Set problem —
Could you set down the rows from the line containing "Where should I" through the line containing "This screenshot has width=1024, height=529.", both included, copying them exactly? Leave the pictures out.

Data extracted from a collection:
+-------+

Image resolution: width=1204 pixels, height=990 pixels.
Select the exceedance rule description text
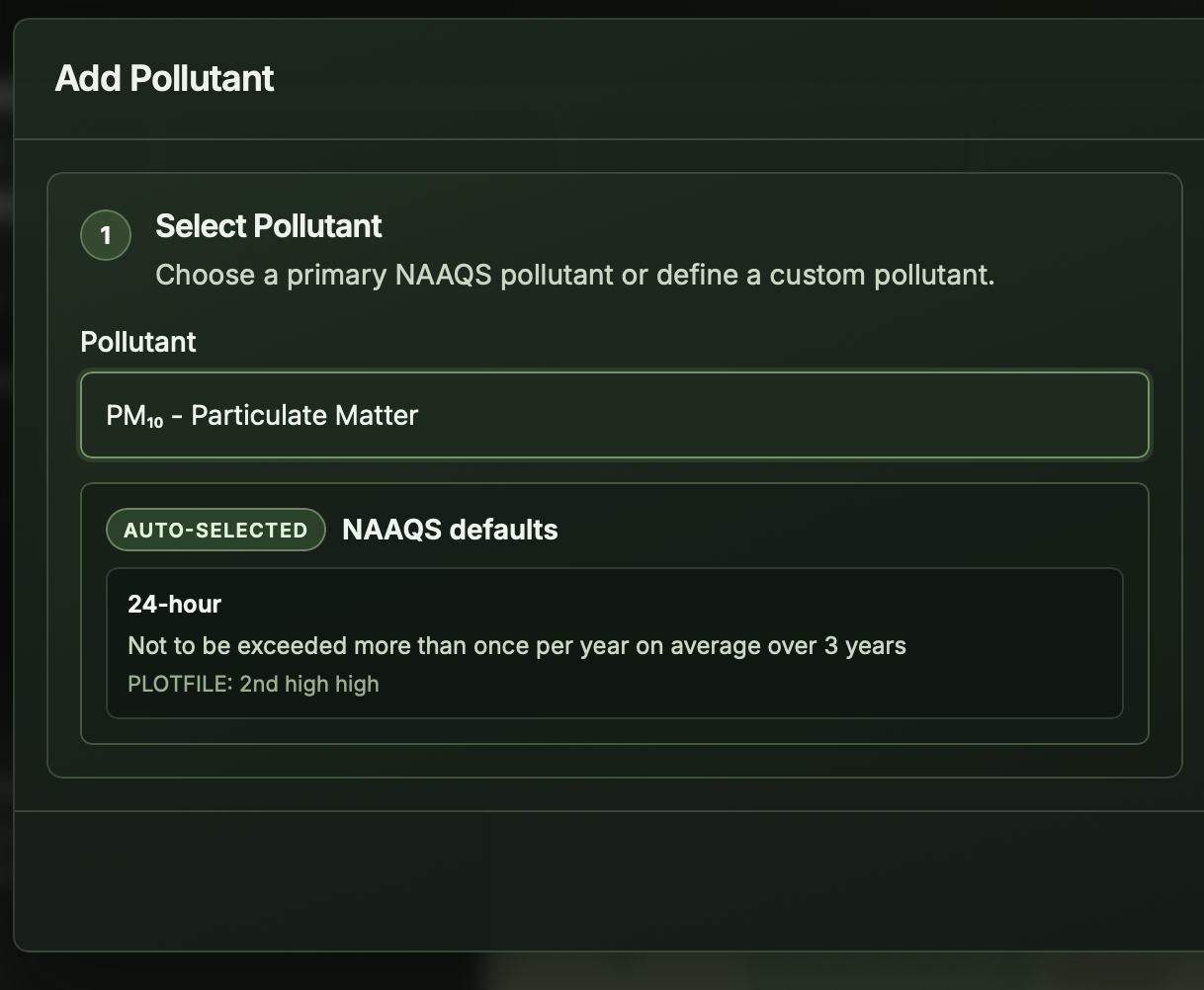tap(516, 645)
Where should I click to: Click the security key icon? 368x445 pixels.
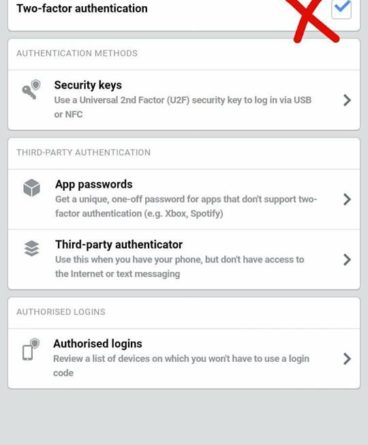[x=31, y=89]
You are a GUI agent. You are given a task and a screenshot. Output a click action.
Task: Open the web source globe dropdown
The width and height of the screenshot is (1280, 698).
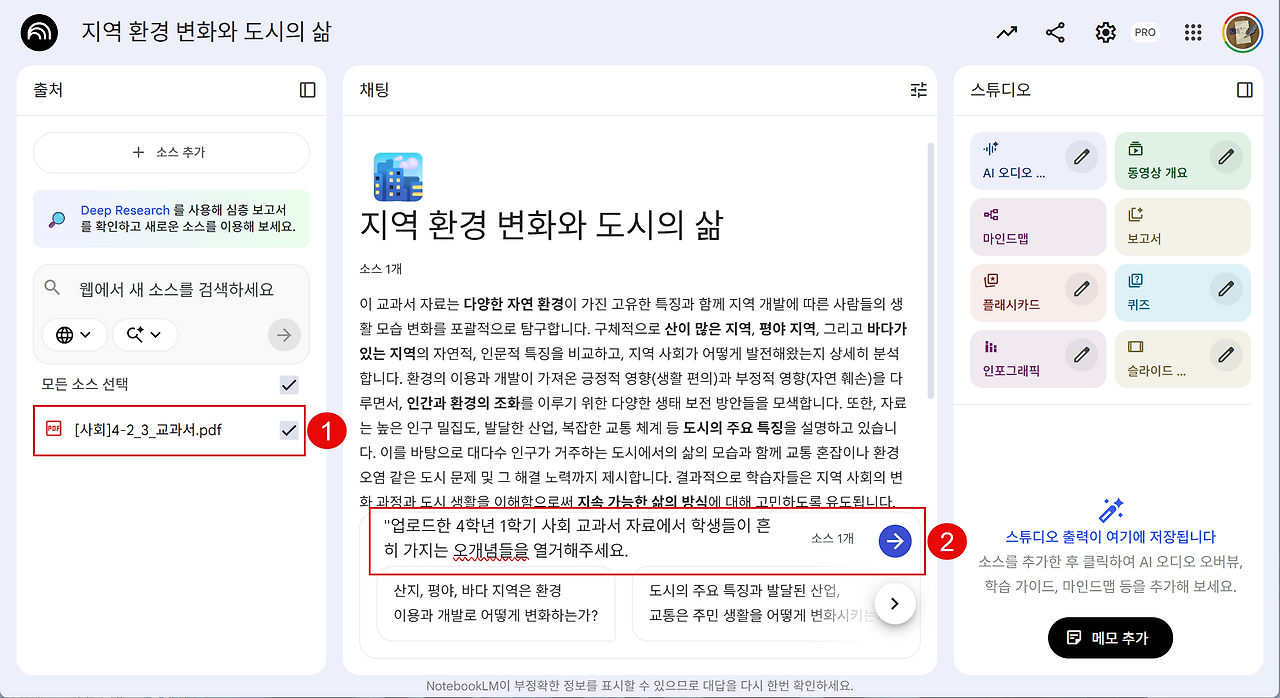tap(75, 334)
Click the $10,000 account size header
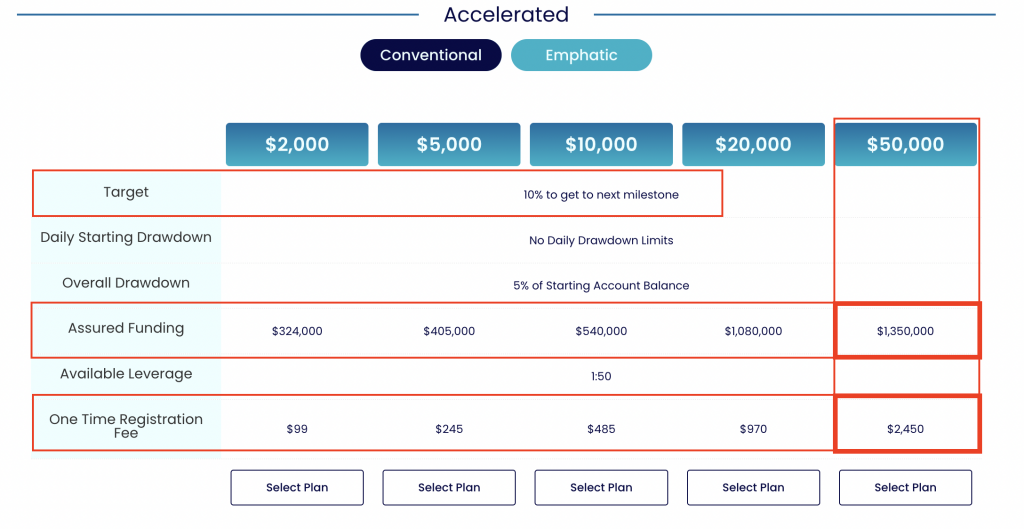This screenshot has width=1024, height=529. point(601,144)
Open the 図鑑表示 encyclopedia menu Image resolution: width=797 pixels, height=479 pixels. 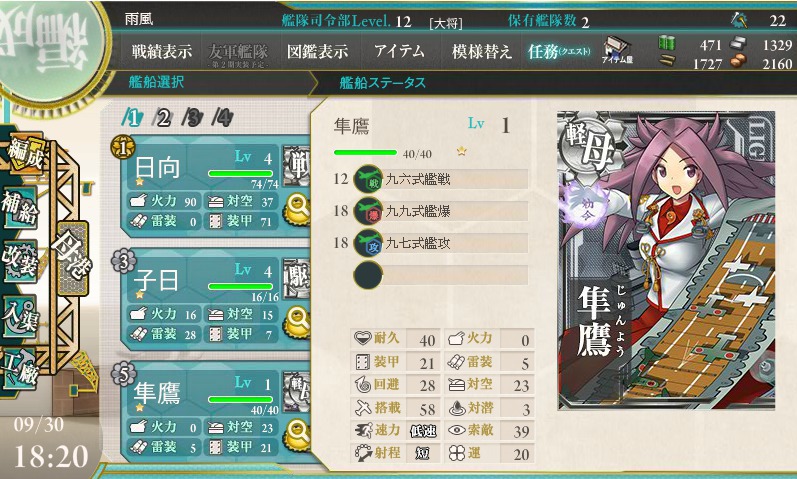click(317, 51)
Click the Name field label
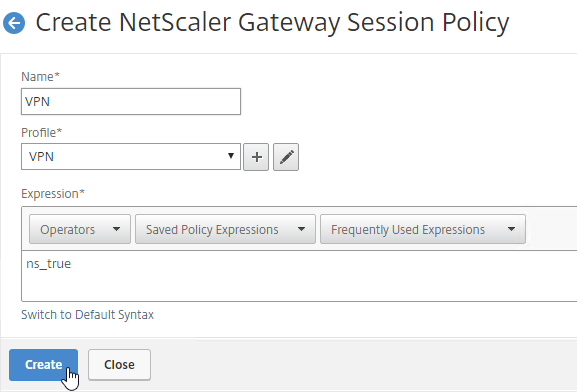This screenshot has width=577, height=392. pos(40,77)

+-------+

Written solution —
Where should I click to: Click the security key icon? 368x445 pixels.
[x=31, y=89]
You are a GUI agent. You are given a task and a screenshot. Output a click action.
Task: Open the web source globe dropdown
The width and height of the screenshot is (1280, 698).
tap(75, 334)
Click the $10,000 account size header
This screenshot has width=1024, height=529. point(601,144)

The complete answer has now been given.